Candidates such as Emily Fritz, Rick Minor, Carlos Rey, Kyle Frost and Rex Rekstis are vying for the  Leon County Commission, District 3 seat. They gathered on Tuesday to discuss their platform points and what their intentions are for Leon County’s future.

One major question asked was: How can Tallahassee and Leon County better work together to solve community problems including public safety, crime and gun violence?

Leon County has been plagued with crime, remaining the No. 1 county in the state per capita with the most crime in the last three years, according to the Florida Department of Law Enforcement.

 The candidates had different answers as to how they would deal with crime and safety. One main solution some of the candidates had in common is to add more law enforcement.

Frost suggested having “community policing projects, making sure that our officers aren’t just there to enforce the law but be a part of the community. We need to make sure that our young children that are in the area especially the lower income areas that are obstructed with these crime problems, they’ll grow up seeing the police as bad guys and they need to be the people that the can go to, talk to, seek out when they need help.”

Minor agreed with Frost adding, “The simple thing, it’s not rocket science, is community policing. The federal cops program basically funding local law enforcement officers throughout the cities and United States and around that time throughout the 90s you started to see a nationwide decline in the crime rate.”

Both said that trust has to be the main focus between law enforcement and residents in order for the crime rates to decrease and for public safety to increase.

Other candidates had differing perspectives on how to deal with crime and public safety.

Rekstis believes the first thing to improve the police equipment, “I do ride along with the deputies or sheriffs and if anything, they need is more equipment as far as their response. There’s one deputy that I work with who is out in the middle of the woods and has no way to communicate with anybody.”

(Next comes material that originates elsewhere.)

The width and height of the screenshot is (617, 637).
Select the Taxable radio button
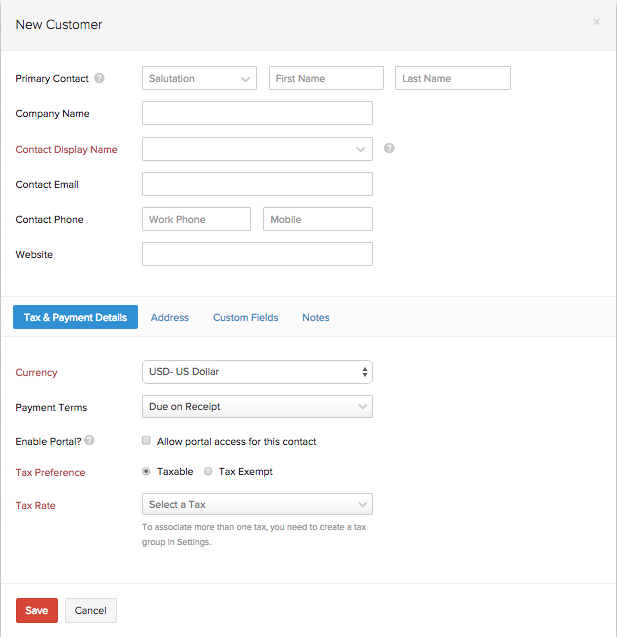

Fritz’s solution to assist in crime is to go through the system, changing the system of how officials operate to create change in the police force. “One of the problems that have been happening at the city is that the police department is getting micromanaged by the people at the top. I’ve talked to police officers. They are so frustrated. I had a police officer tell me, and he’s retired, he got so frustrated that sometimes he didn’t do what he should’ve done because he had to go through internal affairs and be criticized for his actions. That tells me he did not feel supported. I do think the county can work better together with the city.”